→ **DIRECTION**
Rewrite every one of the records, replacing "screenshot" with "image" and leaving all other text unchanged. Leave the pictures out of your answer.

************

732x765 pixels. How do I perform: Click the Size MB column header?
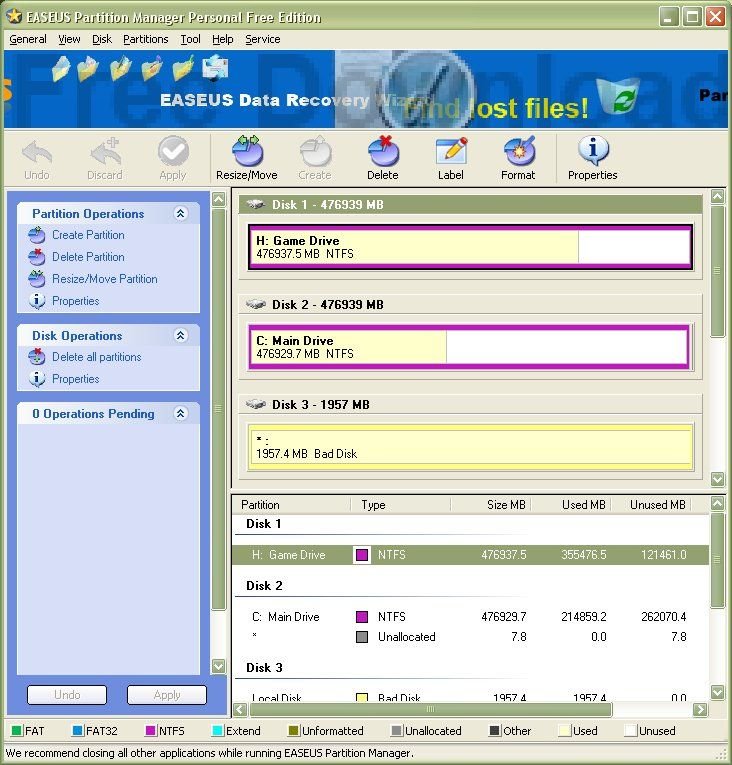(505, 505)
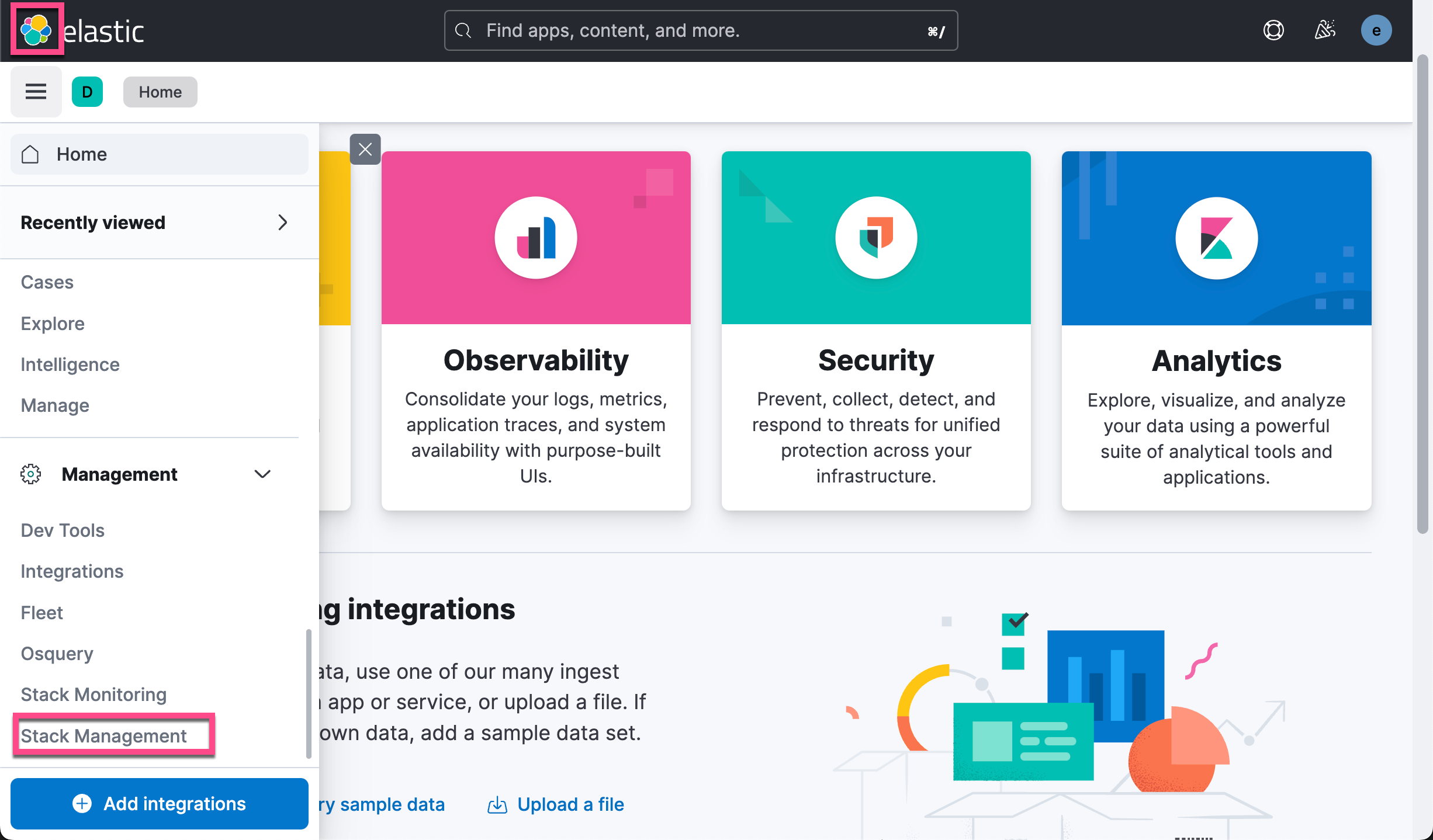
Task: Click the Security shield icon
Action: pyautogui.click(x=876, y=238)
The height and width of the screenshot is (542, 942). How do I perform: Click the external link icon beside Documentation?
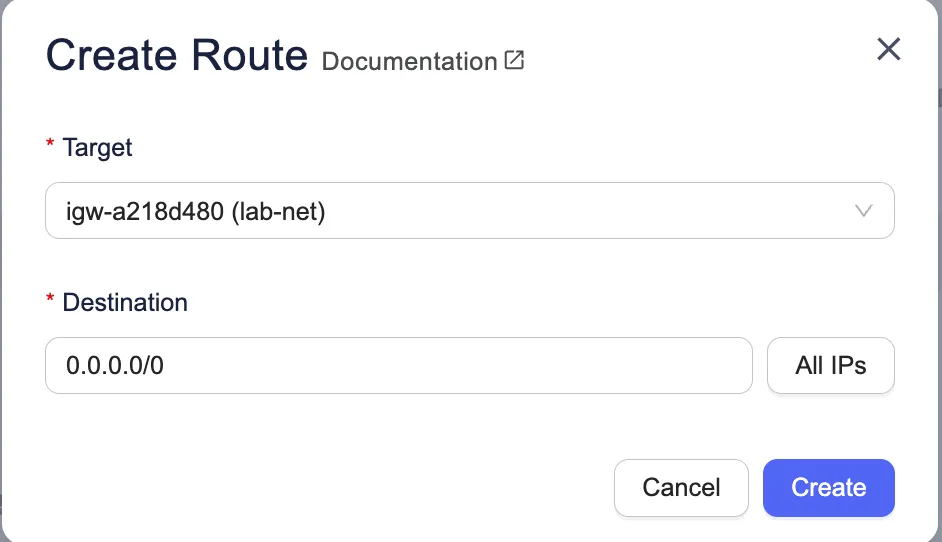(514, 61)
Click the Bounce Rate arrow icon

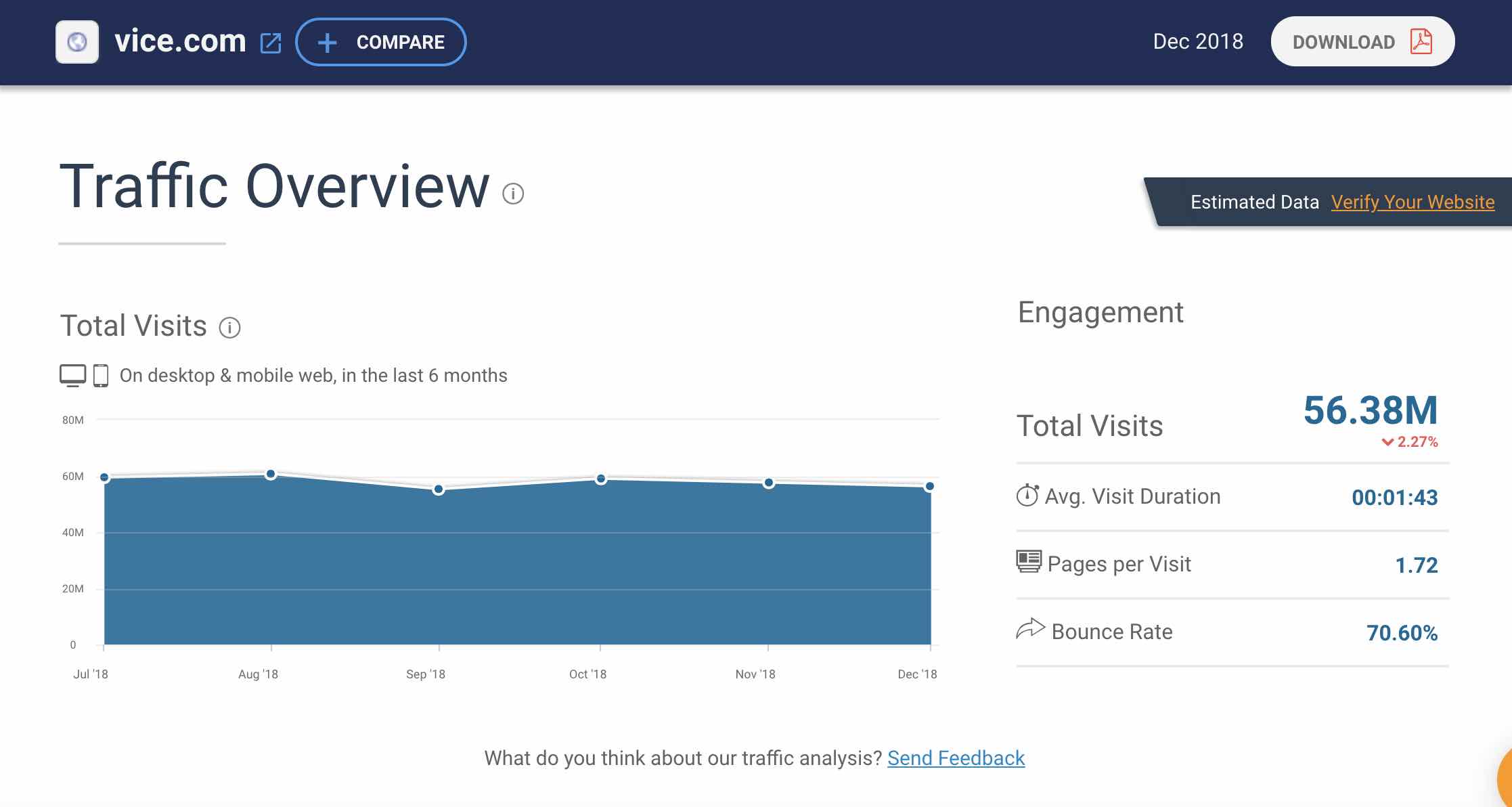point(1030,629)
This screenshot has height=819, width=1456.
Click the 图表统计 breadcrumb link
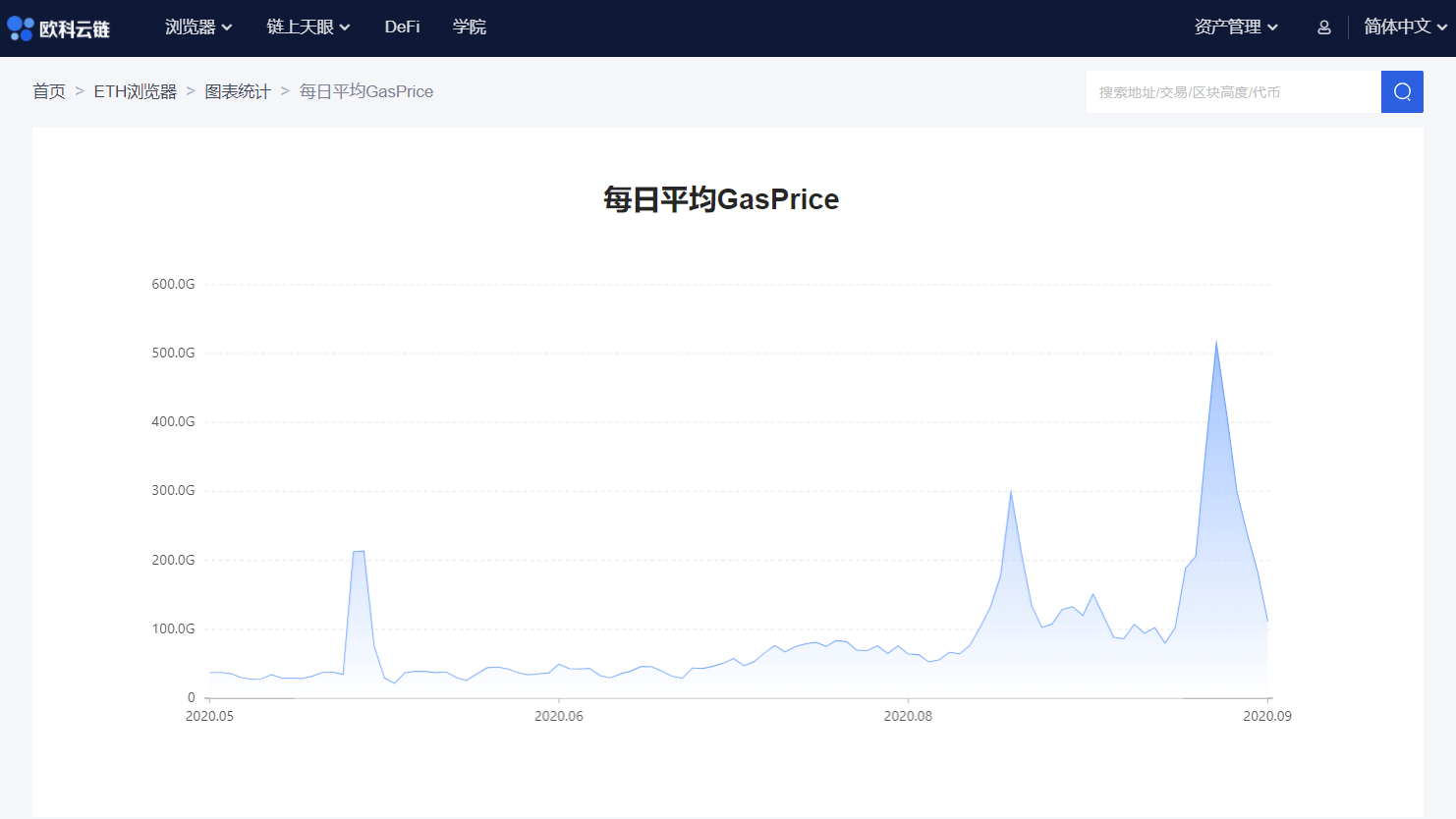click(x=238, y=90)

************

→ **TASK OUTPUT**
732x765 pixels. How do I perform: Click the Size MB column header?
(505, 505)
Task: Click the Security shield icon
Action: pyautogui.click(x=876, y=238)
The height and width of the image is (542, 942). How do I perform: Click the external link icon beside Documentation?
(514, 61)
Click the Bounce Rate arrow icon

point(1030,629)
This image has height=819, width=1456.
Click the 图表统计 breadcrumb link
click(x=238, y=90)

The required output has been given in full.